Violent video explodes nonprofit’s reputation
Jeff Brooks identifies not just a bad advert but, in his view, an evil one. He argues that this aberration has done lasting damage to the charity’s cause and reputation. Agree or disagree – what do you think?
- Written by
- Jeff Brooks
- Added
- May 14, 2013
A number of people have asked if I planned to feature this short film produced for climate change charity 10:10 in this bad nonprofit ad showcase.
While I have decided to include it, I’m not going to label it as stupid. This is worse: this is evil. As I hope never to encounter anything as reprehensible as this ever again, I hope it won’t become a new series.
Watch the ad. Though, I can’t recommend it and, if you do, you’re likely to feel a little ill afterwards.
Apparently it was meant to be funny and amusing – a jokey, light-hearted fantasy about reducing people who don’t agree with you (including children) to splatters of bloody pulp. Hilarious.
To their credit, the 10:10 campaign has withdrawn this film. But you just have to ask how did this happen? How did something so vile get approved?
While I have no insider-knowledge, I’ll hazard a guess. Was it because it was made by famous Hollywood professionals (the film was directed by well-known director Richard Curtis and features a cast including film star Gillian Anderson and England footballer Peter Crouch)? And just as charities are sometimes blinded by the glamour of ad agencies into doing adverts that shouldn’t really exist, the glitz and glamour of Hollywood must have made their brains turn off so they accepted and signed-off this awful video.
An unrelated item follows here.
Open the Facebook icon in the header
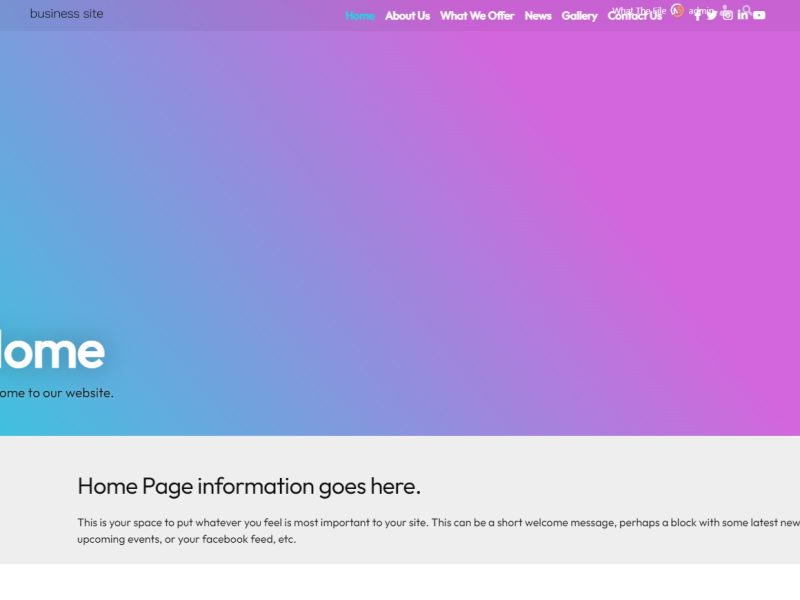 pos(698,16)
In this case, the result of being dazzled was even worse than it is when ad agencies create stupid, wasteful messages.
Sometimes Hollywood films are so violent and thuggishly vicious you get the feeling you're looking straight into some kind of demonic heart of darkness. Many make the claim that it's all just a joke. This film has that same feeling.
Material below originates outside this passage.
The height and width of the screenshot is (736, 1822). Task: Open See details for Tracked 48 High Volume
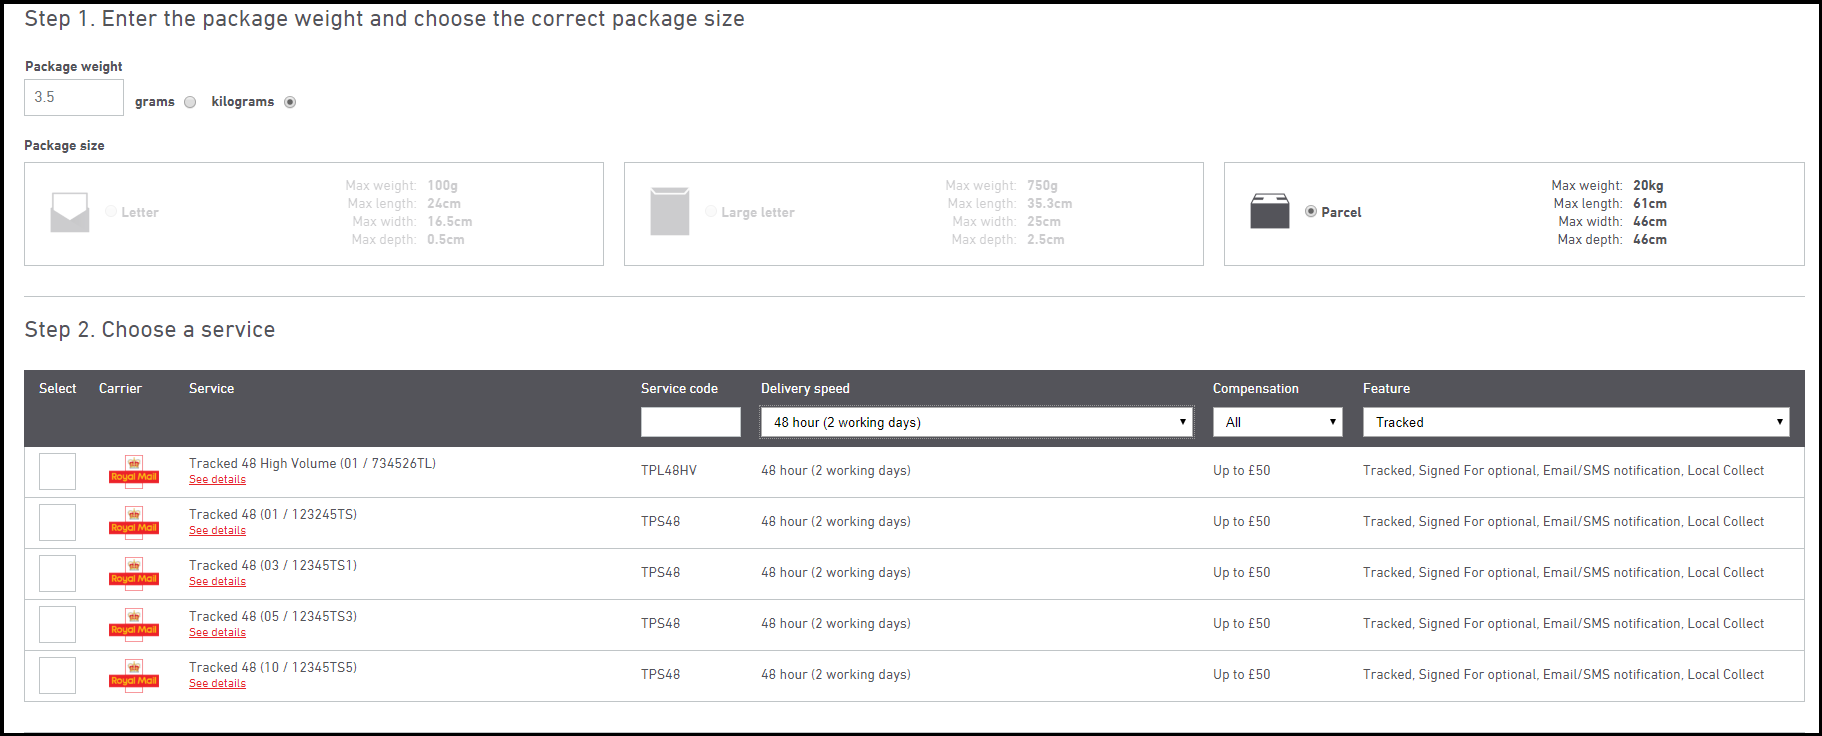click(217, 480)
It doesn’t even make a case for reducing your carbon footprint. It just says people who don’t get it deserve violent summary executions at the hands of low-level bureaucrats. After I saw it, I had a strong urge to drive my car more than usual and cut down some trees – anything to dissociate myself from the wickedness.
This film has made 10:10, no doubt a well-meaning and good-hearted nonprofit organisation, look like a pack of psychos. They’ve handed the climate change sceptics a perfect reason to claim that environmentalists are anti-human extremists. They've done lasting, maybe irreparable, damage to their own reputation and to their cause in general.
Please don’t let it happen to you. If someone cool and famous offers you something, you still need to think carefully and critically about what he will do and what it will achieve. It might not necessarily be good. And it could be the worst thing that ever happens to you.